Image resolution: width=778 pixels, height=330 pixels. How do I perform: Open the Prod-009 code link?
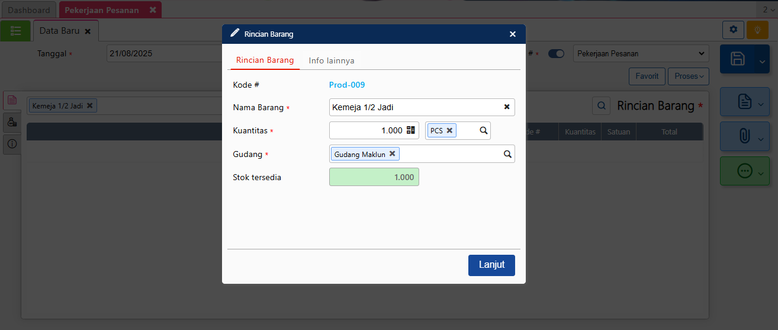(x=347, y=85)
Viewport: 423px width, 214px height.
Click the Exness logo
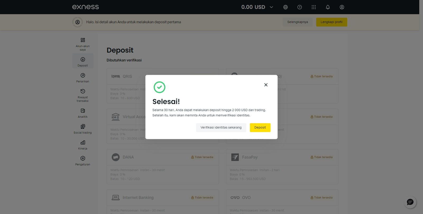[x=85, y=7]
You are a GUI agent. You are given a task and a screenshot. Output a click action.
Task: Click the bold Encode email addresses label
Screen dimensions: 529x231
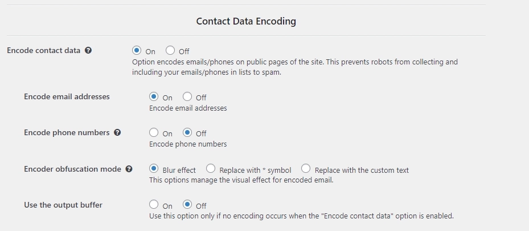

*****

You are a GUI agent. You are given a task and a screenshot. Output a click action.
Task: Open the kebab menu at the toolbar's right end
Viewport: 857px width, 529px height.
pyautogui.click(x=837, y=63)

*****

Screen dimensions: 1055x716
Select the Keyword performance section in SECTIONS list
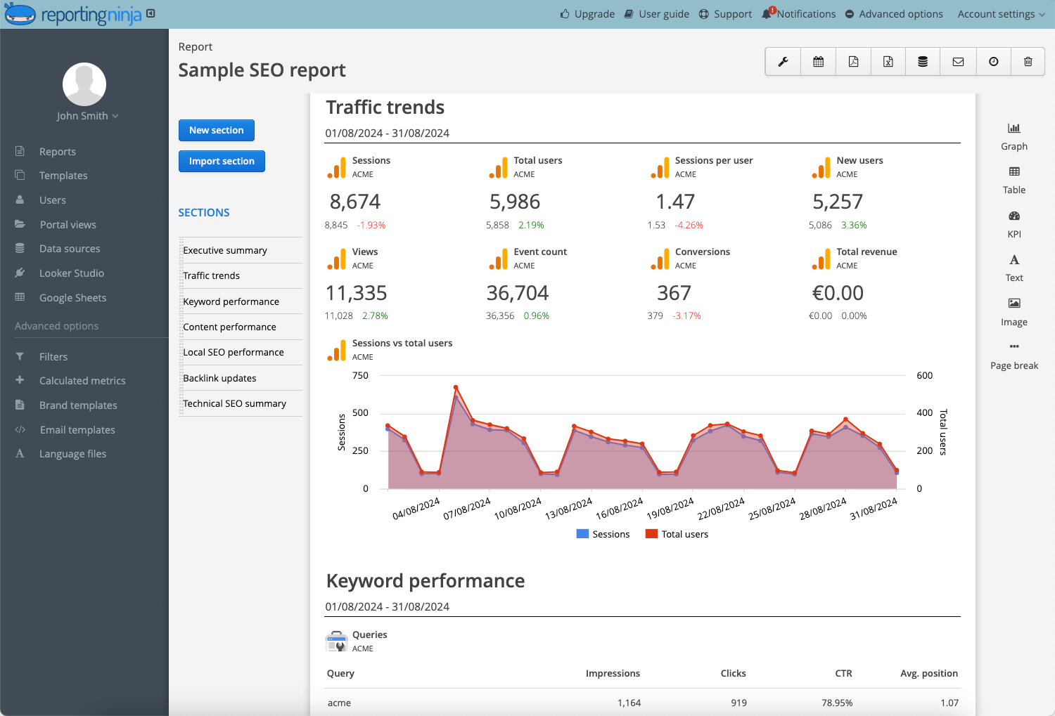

*****

Instructions to follow: The response must hold only the lines above from the line with "Task: Click the" through the line with "Screen dimensions: 529x231", each copied exactly, both ends kept.

Task solution:
Task: Click the bold Encode email addresses label
Screen dimensions: 529x231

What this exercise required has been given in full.